A Christmas Carol by Charles Dickens is a classic story that is repeatedly told to new generations throughout the holiday season. Goodman Theatre has been producing the play adaptation for many years, and this year has got to be one of the best. This can probably be attributed to outstanding set done by Todd Rosenthal, and just an overall fantastic production. The play centers on Ebenezer Scrooge (Larry Yando), a greedy and stingy old man who is, in one night, visited by three ghosts. Over the course of the night, Scrooge realizes that faults in his actions and changes his ways before it’s too late. The play emphasizes values such as family, hope, charity, and love.
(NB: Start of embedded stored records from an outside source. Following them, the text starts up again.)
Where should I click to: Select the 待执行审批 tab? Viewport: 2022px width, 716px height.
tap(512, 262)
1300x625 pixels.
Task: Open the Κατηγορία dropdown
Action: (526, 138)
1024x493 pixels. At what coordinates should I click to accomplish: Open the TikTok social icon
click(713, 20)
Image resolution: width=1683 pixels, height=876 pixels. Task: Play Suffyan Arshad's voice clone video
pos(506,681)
Some set pieces, including Scrooge’s house, are completely different from last year, but the overall set is definitely a step up from last year. The set redesigns are absolutely gorgeous and the attention to detail on each piece is phenomenal. Every inch of the set fits together perfectly. The best set piece this year is Scrooge’s house because of how well it represents Scrooge. The house seems distorted and unkempt, just like Scrooge refuses to take care of his soul by acting virtuous and kind. Another great part of this particular piece is the special effects used when Scrooge enters the house and when Jacob Marley’s ghost appears to him. It is, in general, a job well done by set designer Todd Rosenthal and director Henry Wishcamper. The lighting and other effects such as the use of smoke and sounds throughout the play are used very well and were great decisions made by lighting designer Robert Christen and sound designer Richard Woodbury. All the effects add to the actions of the characters on stage in such a way that the effects drew you in as opposed to taking you out of the story. Music in this play is very beautiful to listen to. Just as with the other effects, the music, chosen by music director Andrew Hansen, fits whatever scene it was playing in and matched the mood.
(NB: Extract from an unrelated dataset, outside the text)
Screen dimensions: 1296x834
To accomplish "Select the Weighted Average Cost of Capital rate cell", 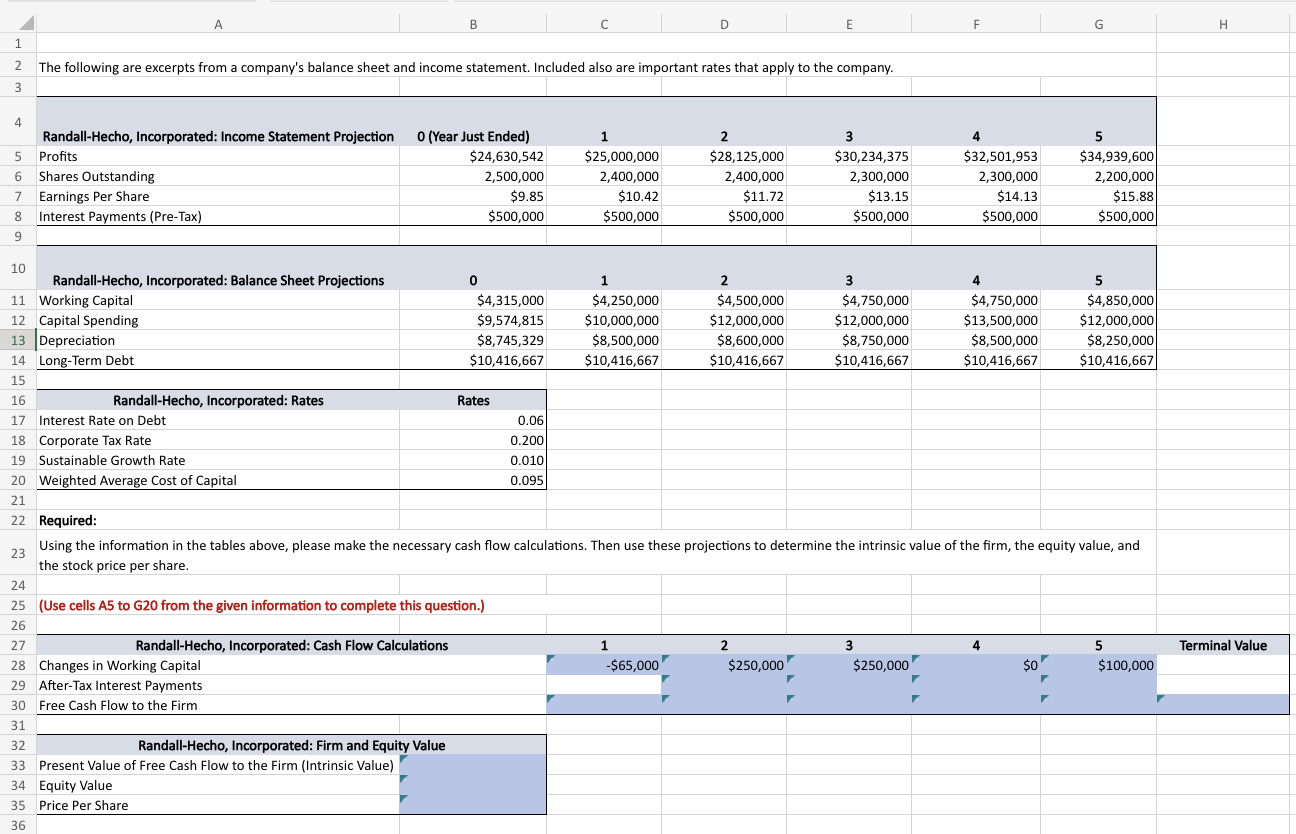I will coord(472,480).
Larry Yando is, yet again, a great choice to play Scrooge. Yando has played Scrooge in the Goodman’s production of A Christmas Carol over five times. Because of this he seems very comfortable and eager in his role. Whether Scrooge’s character was the brain-child of adapter Tom Creamer, director Henry Wishcamper, or Yando, Scrooge was stingy and grumpy but added comic relief exactly when necessary. Yando’s only fault seems to be ‘over-acting’ Scrooge’s transformation to cheerful. This is the only part of Yando’s acting that seemed too over the top and far too fake. The Cratchit children (Matthew Abraham, Haley Bolithon, Bryden M. Cleveland, Francesca Mereu, and Mia Moore) were also great because they were able to bring light into some of the sadder scenes. The rest of the cast was also very energetic and cheery throughout the play, in a way that did not seem at all overdone or fake.
This is my second year attending the Goodman Theatre’s production of A Christmas Carol, and I have to say that it has absolutely gotten better. It is more dramatic, more eye-grabbing, and the cast is more energetic and outgoing. This play will definitely put you in the Christmas spirit, and will also make you think about helping those less fortunate around you.